STATED EXERCISE: Reproduce the lines below verbatim, omitting the pictures from your answer.

Dataset rows:
· · · · ·

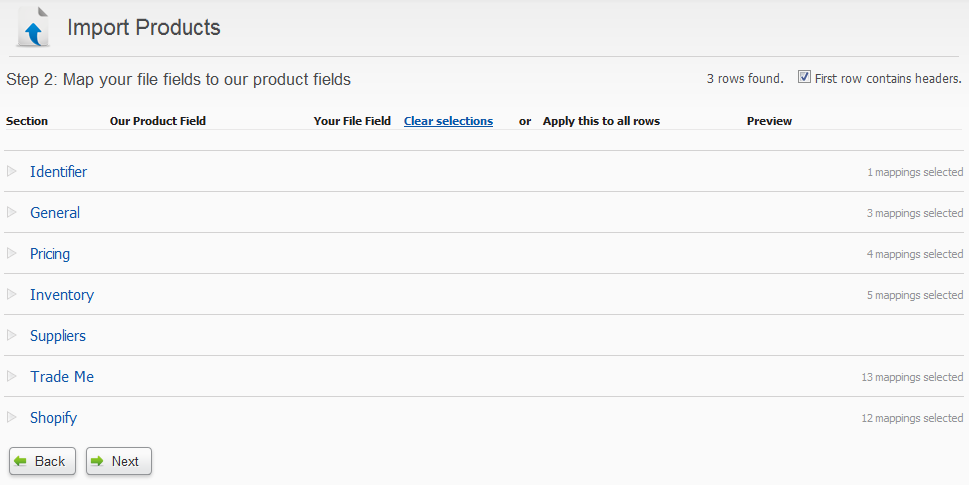Click the Import Products upload icon
The image size is (969, 485).
coord(33,27)
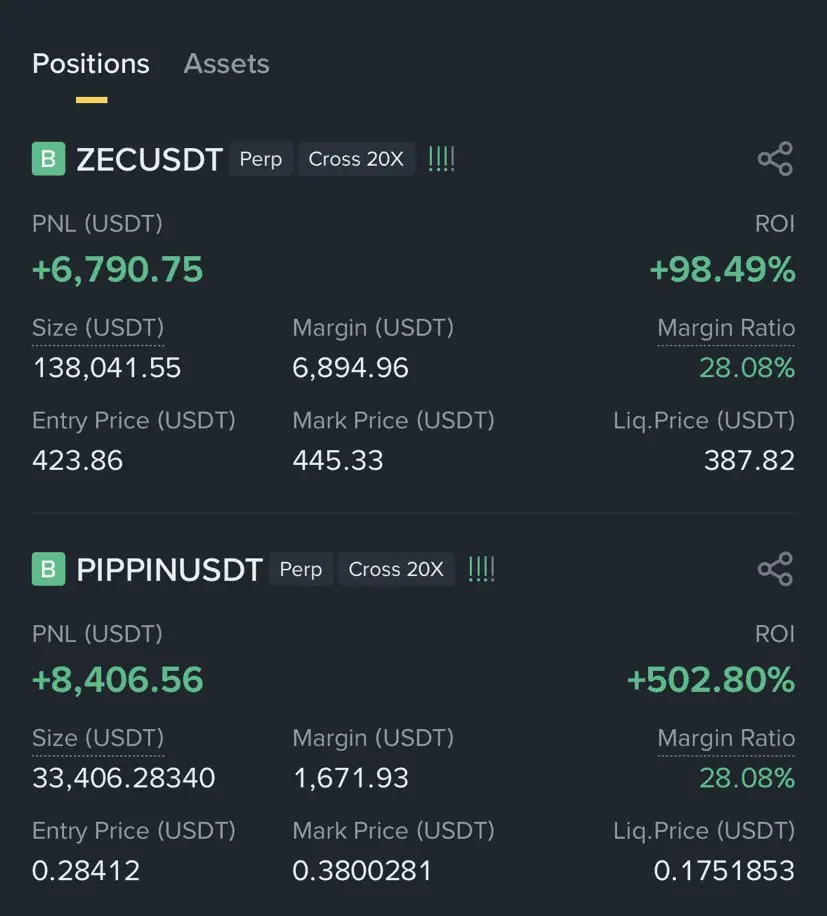827x916 pixels.
Task: Tap the PIPPINUSDT Size (USDT) label
Action: [98, 738]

· · · · ·

EXPECTED OUTPUT:
Click the Import Products upload icon
The image size is (969, 485).
coord(33,27)
827x916 pixels.
Task: Tap the PIPPINUSDT Size (USDT) label
Action: [98, 738]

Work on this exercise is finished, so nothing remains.